Food insecurity and soil fertility
Approximately 870 million people suffer from food insecurity worldwide. This figure is especially striking as many live in areas where there is a considerable gap between potential and actual production. Many live in regions where crop yields are very low and malnutrition is rampant. This situation will be further exacerbated by anticipated climate change, population growth and changing diets due to urbanization. The UN has repeatedly stated that food insecurity is the single greatest solvable problem facing the world today.
‘Food security is the single greatest solvable problem in the world (UN World Food Day, 16 October 2013). Improving soil fertility is critical to success.’
‘Soil fertility as a proxy for nutrient cycling mechanisms determines the quality and productive capacity of the soil, and consequently the quality of food.’
Interest in soil fertility issues has recently increased among policymakers, leading to several (political) declarations that emphasize the importance of soil quality for sustainable development. However, despite these actions, soil nutrient depletion is continuing and sometimes worsening in developing countries. Unlike other forms of environmental degradation, e.g. physical soil degradation such as gullies and landslides, pollution, cutting down tropical forests, etc., declining soil fertility is often invisible and, when it does become visible through cascading effects, it is often too late. Restoration is then only possible at very high cost. This is why immediate action is needed to fill the yield gap and stop further deterioration of the poverty gap.
According to many a systemic change in agriculture is urgently needed to counter current threats. Key players in the required transition are smallholders. They have been and will continue to be the worlds’ largest food producers. Paradoxically, they are also the vast majority of the billion people suffering from hunger and malnutrition.

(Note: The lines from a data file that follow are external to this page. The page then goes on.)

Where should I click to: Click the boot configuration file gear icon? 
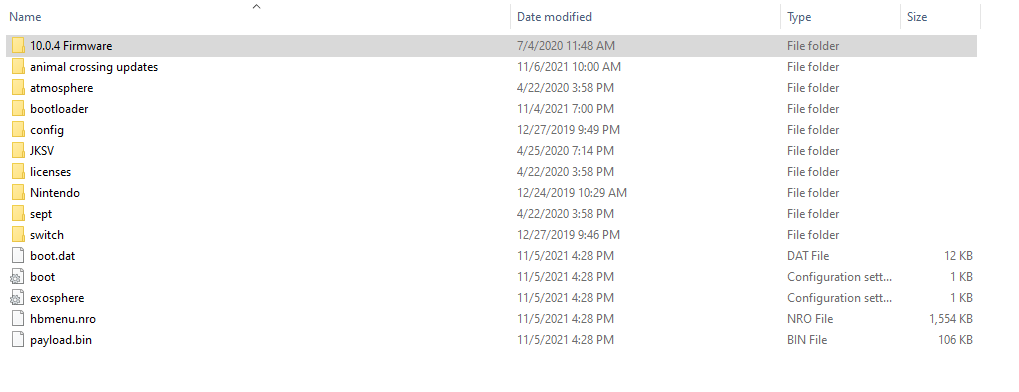coord(18,277)
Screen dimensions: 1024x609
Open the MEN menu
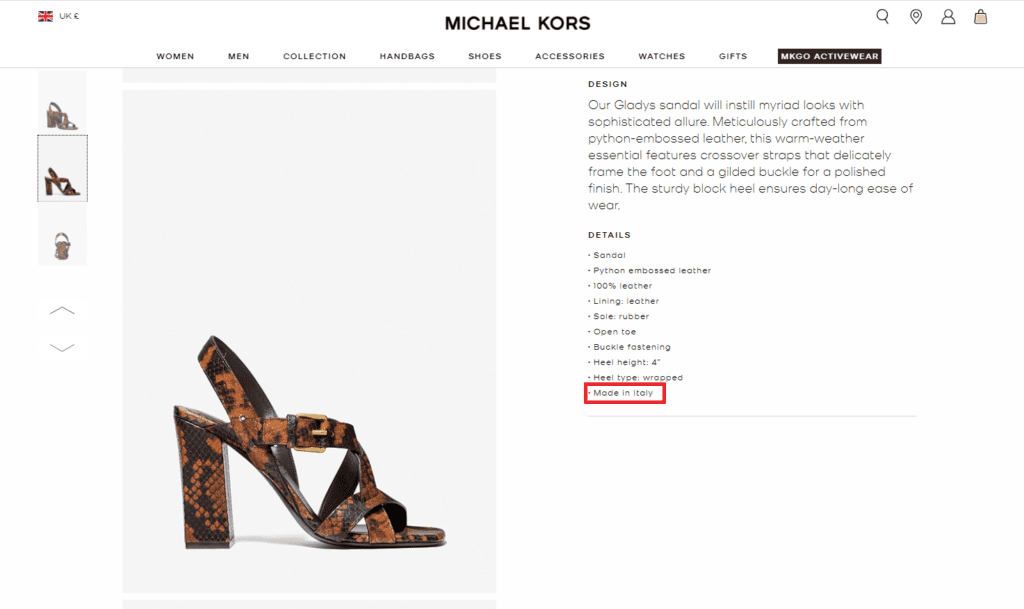(x=238, y=56)
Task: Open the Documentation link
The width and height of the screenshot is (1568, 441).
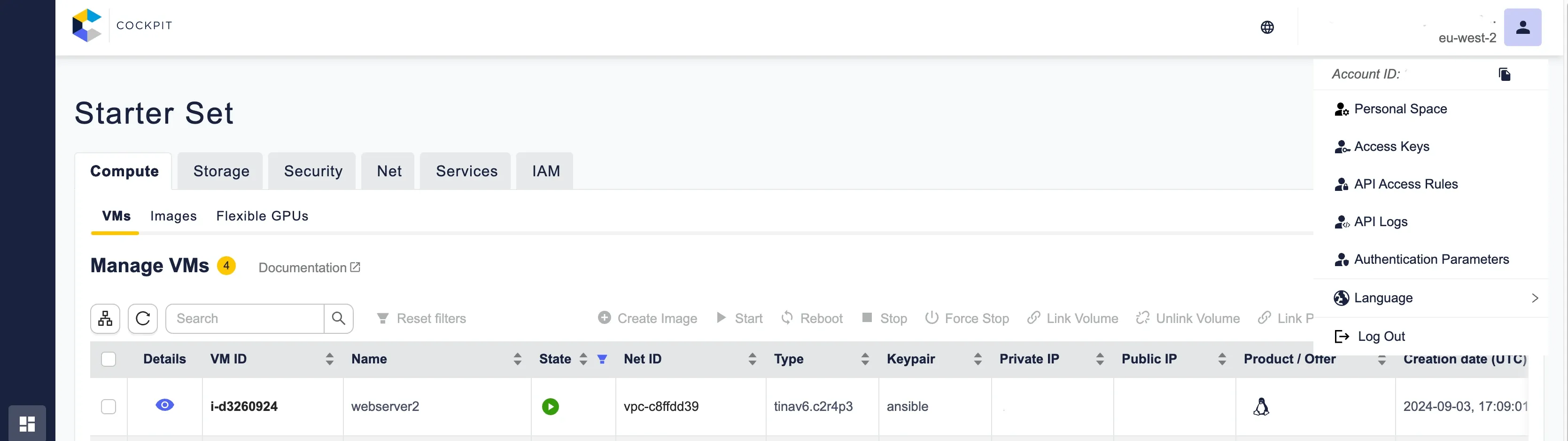Action: pyautogui.click(x=309, y=268)
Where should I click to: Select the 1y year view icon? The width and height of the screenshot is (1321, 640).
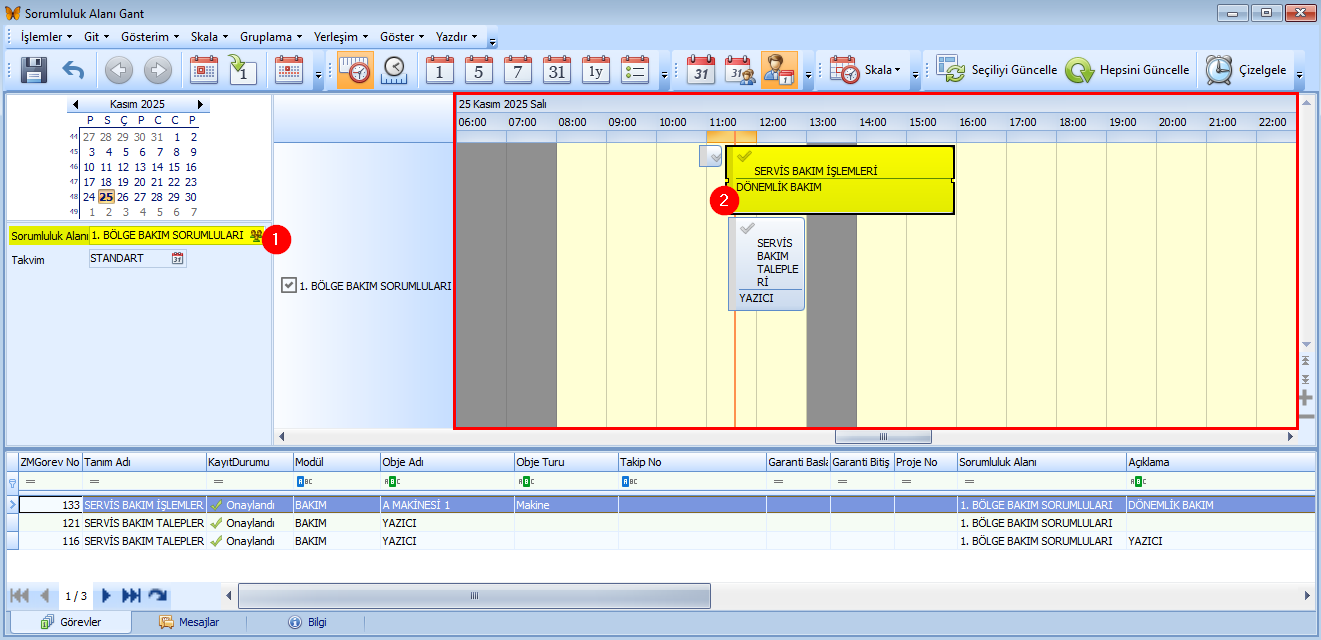(596, 70)
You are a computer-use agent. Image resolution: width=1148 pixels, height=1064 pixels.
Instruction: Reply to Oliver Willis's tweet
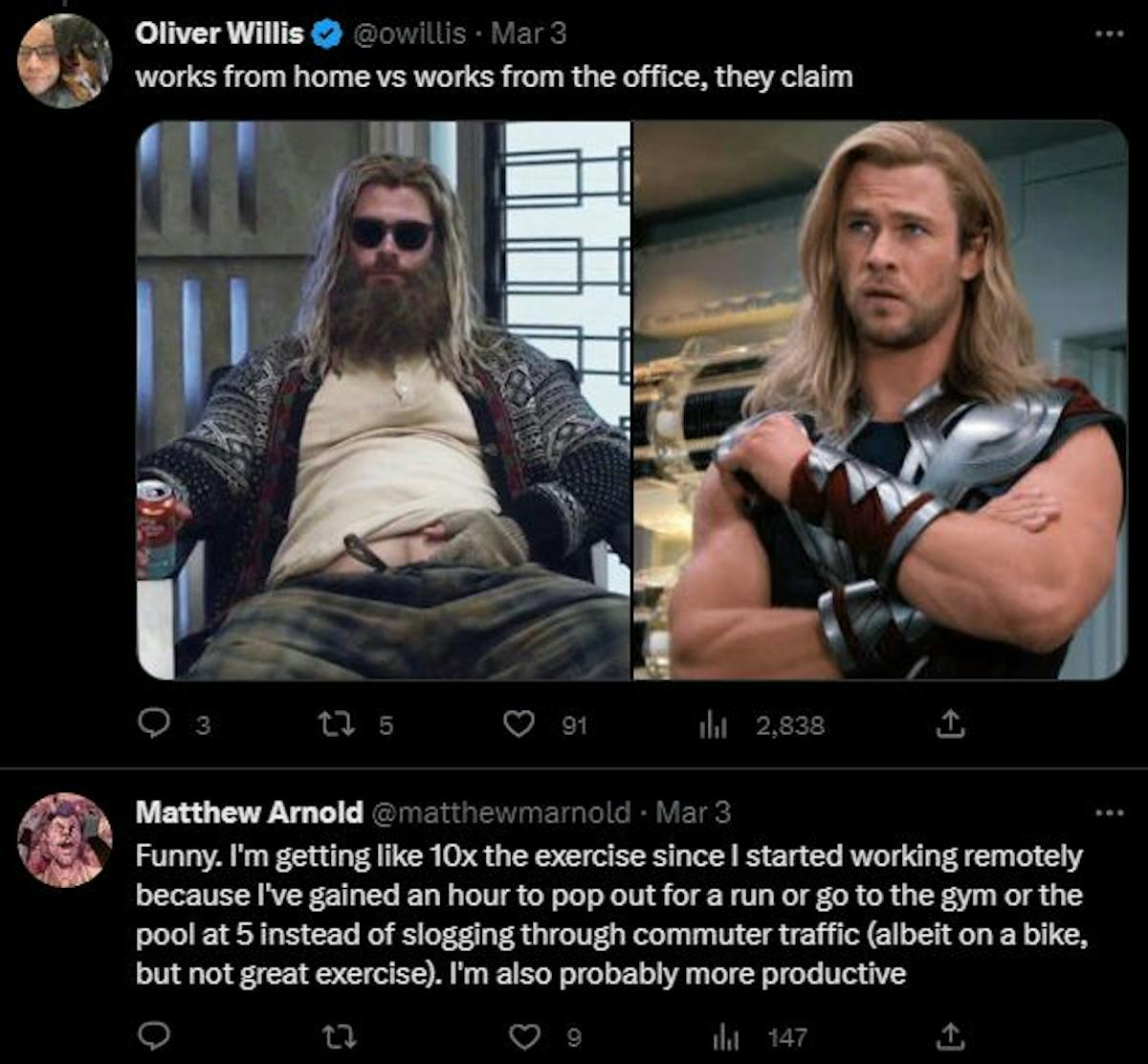[x=154, y=726]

Integrated Soil Fertility Management
In our view, new approaches to increase the productive capacity of soils should be based on Integrated Soil Fertility Management (ISFM). This includes the application of both mineral fertilizers and organic manures. Subsequently, ISFM should be supplemented with site-specific interventions and a better match between supply and demand of (locally available) nutrients to make the best use of available resources, reduce environmental impacts and enhance green economic growth.
In other words, the integration of the previously separate worlds of supplies of inputs, local interventions and recycling of nutrients is what is needed. We expect that this will increase the use of nutrients, their efficiency and, most importantly, volumes of agricultural produce.